Beastboy is known to change into many animals. I don't think I've heard of him changing into a lamb before. Even the Naturalist from Sentinels of the Multiverse doesn't use lambs, and this is a guy who turns into gazelles (albeit for their speed). But scripture uses this as a significant symbol. In fact, lambs were very important for the sacrificial system in Jewish Temple life. In John 1:29, John the Baptist called Jesus the "Lamb of God" one time when he saw him approaching. Side note, I can't imagine growing up knowing your slightly younger cousin was the savior of the world. That must have been crazy! Revelation 5 refers to Jesus as both a lion and a lamb. John is weeping and an angel says "stop weeping, the Lion of Judah will do it." When John looks, he sees a 'lamb that was slain" standing in the spot of the Lion.

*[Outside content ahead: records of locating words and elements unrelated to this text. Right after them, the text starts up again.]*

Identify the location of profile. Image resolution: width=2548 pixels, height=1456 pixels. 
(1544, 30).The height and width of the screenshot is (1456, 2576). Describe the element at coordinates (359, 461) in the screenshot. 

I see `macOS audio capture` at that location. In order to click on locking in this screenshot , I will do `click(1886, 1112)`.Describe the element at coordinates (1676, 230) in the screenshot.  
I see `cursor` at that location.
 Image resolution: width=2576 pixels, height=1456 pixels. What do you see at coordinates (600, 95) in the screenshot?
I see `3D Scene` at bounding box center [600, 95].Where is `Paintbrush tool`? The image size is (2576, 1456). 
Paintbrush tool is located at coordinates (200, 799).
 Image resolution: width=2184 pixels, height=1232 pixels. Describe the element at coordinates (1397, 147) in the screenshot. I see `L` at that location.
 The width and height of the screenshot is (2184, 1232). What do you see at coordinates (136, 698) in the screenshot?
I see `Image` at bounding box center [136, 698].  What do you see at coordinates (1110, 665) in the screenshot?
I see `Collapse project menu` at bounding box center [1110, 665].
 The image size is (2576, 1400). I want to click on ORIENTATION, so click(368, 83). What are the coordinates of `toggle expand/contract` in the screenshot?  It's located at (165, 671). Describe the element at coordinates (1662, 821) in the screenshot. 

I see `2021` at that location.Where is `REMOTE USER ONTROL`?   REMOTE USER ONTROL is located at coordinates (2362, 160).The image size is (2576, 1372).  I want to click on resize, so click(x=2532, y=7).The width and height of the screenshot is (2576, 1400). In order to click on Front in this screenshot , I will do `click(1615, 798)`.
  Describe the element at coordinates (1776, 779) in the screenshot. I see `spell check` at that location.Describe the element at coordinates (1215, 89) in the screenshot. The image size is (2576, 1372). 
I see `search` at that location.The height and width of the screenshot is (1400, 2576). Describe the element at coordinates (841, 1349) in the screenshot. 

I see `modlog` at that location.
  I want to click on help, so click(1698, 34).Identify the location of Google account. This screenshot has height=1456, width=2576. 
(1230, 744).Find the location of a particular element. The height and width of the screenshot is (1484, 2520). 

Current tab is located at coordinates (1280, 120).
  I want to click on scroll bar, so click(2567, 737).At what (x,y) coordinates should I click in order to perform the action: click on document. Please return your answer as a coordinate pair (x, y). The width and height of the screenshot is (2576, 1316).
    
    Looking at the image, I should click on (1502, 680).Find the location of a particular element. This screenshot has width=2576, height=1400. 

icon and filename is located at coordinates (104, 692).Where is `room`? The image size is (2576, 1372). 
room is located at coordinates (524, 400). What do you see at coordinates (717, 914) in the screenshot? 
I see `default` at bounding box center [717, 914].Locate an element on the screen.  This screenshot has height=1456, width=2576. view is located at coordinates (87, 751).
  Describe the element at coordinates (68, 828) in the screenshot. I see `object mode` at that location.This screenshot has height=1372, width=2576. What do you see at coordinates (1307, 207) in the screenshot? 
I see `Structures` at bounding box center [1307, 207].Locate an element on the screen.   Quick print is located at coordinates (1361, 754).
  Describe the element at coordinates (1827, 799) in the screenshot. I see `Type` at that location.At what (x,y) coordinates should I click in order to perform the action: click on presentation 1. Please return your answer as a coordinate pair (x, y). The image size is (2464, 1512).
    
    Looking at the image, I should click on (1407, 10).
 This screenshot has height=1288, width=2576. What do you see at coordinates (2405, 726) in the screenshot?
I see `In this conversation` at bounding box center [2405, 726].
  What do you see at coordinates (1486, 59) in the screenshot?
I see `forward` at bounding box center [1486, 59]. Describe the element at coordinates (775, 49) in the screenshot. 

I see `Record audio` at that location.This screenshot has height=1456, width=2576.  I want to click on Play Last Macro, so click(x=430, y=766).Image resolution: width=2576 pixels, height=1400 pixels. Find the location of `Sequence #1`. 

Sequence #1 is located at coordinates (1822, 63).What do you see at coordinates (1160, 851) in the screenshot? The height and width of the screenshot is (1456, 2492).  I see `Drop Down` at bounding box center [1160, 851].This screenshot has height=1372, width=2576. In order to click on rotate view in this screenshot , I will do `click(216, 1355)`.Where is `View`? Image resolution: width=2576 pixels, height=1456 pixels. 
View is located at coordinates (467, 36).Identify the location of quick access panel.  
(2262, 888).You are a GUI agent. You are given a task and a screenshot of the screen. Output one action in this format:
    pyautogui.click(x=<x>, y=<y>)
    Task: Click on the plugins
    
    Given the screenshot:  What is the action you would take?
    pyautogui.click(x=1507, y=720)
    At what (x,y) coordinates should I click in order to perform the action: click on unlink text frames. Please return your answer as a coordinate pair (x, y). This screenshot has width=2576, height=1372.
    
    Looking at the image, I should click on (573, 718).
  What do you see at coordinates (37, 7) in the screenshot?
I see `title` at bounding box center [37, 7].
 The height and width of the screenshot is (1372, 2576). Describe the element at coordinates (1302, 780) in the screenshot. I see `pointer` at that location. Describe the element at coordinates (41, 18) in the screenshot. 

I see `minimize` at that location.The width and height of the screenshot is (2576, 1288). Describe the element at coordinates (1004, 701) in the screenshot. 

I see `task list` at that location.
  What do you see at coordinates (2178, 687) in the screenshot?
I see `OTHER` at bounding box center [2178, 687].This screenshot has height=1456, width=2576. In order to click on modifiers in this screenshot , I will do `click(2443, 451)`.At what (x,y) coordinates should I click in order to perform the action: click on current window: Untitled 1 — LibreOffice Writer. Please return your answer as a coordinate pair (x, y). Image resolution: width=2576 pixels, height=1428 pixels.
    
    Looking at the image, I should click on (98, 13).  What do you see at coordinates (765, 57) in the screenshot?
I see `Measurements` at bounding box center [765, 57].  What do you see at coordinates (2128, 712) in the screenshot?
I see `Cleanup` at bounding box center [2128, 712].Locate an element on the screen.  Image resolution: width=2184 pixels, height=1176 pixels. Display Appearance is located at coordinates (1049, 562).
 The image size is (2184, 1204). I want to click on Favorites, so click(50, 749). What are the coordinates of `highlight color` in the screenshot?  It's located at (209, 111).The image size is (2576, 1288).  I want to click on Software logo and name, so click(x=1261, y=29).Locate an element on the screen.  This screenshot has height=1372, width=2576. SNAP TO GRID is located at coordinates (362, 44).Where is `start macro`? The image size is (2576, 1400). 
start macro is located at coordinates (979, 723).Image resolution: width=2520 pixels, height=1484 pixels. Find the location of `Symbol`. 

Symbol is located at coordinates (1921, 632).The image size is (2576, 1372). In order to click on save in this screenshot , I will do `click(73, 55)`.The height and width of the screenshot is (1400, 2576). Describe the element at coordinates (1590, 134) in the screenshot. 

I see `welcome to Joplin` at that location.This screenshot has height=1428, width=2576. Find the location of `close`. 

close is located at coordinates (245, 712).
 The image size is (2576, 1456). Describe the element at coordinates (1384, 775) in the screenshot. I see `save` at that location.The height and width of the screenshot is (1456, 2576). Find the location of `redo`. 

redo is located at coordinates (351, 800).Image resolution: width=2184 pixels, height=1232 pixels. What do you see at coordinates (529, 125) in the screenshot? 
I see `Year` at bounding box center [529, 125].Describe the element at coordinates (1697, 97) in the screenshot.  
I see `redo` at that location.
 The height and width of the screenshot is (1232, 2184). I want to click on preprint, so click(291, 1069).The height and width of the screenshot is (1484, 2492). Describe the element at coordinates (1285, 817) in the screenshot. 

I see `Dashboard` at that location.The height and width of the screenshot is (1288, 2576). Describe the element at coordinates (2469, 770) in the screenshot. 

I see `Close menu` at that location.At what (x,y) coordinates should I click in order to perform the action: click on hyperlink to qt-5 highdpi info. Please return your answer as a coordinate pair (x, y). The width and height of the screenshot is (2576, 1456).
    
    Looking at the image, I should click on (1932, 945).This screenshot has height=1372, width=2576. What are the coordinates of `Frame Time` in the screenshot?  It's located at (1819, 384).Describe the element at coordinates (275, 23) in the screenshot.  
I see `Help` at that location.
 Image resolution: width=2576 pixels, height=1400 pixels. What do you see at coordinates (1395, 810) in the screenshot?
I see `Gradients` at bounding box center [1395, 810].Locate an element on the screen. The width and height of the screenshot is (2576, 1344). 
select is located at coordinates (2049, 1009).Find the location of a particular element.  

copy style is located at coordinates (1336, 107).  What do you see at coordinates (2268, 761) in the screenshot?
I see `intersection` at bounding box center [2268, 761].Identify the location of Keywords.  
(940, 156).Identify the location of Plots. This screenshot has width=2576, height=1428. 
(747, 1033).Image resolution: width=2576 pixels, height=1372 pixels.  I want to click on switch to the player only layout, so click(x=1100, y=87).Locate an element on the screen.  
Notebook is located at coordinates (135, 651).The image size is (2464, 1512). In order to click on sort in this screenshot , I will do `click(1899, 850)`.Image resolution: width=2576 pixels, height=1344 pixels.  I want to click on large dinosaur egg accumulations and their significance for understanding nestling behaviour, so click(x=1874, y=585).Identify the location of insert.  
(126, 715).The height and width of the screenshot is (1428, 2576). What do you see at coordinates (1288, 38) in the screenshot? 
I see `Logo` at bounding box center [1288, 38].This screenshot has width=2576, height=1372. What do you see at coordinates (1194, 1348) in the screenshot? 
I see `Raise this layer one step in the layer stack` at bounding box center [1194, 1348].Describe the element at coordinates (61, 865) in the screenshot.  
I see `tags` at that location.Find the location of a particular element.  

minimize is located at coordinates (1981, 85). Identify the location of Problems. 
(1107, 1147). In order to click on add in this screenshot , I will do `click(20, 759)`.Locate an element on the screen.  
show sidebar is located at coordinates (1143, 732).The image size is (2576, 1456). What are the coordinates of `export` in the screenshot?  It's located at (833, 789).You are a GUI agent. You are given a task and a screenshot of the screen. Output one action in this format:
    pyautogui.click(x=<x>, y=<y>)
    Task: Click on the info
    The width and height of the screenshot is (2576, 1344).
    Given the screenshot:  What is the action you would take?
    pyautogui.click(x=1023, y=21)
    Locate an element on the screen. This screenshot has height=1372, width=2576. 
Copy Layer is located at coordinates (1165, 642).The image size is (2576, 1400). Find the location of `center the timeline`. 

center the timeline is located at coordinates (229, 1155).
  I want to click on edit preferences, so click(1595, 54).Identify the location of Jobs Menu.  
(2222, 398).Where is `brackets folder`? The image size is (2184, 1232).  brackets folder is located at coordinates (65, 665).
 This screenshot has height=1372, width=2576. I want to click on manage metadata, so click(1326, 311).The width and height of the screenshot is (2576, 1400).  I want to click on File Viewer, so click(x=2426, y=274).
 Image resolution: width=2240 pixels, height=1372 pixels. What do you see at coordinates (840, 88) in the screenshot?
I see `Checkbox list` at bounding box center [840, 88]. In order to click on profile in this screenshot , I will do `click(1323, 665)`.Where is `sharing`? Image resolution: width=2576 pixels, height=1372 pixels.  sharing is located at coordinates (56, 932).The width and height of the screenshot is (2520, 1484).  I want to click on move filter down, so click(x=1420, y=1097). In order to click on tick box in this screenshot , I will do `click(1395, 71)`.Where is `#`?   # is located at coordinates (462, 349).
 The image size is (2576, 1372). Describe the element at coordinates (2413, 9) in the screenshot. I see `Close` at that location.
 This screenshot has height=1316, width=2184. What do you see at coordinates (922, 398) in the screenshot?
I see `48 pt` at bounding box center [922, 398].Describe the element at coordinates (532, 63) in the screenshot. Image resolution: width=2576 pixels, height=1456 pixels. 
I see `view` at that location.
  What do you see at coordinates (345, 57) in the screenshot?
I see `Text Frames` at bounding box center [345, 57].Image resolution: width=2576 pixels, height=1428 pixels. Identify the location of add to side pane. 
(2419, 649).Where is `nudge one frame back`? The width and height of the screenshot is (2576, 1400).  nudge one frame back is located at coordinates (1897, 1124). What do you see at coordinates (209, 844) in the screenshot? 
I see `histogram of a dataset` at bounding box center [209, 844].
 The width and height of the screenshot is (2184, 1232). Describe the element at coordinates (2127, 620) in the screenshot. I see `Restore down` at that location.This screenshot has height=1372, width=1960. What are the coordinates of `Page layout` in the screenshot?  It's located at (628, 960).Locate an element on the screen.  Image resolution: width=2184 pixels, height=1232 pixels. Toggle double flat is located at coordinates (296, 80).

Jesus is powerful. The gospels record dozens of miracles of power that he performed including raising the dead and healing people of many ailments. Yet, when Jesus was arrested, he did nothing. He didn't call down angels to defend him. He actually stopped Peter from physically defending him and then healed one of the men sent to arrest him. With all the power of the Lion, Jesus didn't use the Lion card. He chose the Lamb card for that moment. He chose to accept the cross, a very painful form of death, knowing it would be torturous.

He did this for you and me and even that neighbor you don't like who is really annoying. Jesus accepted a painful death, one of the most painful in history, because he cares about us all. He chose to be the sin offering for us, just like the lambs were in the temple. He did this so you can draw close to God and experience Him in your life. Does a ticket to Heaven come with it? Sure, but not in the sense of just sitting all comfy on a cloud. Read Hebrews 9:11-15 and/or Romans 3:21-26. Freedom from sin and new life of righteousness in God are the goals.

Jesus didn't break out of his cage. He chose to stay so His death would pave way for us to live in righteousness. I think that beats Animal Man and Beast Boy and The Naturalist any day of the week.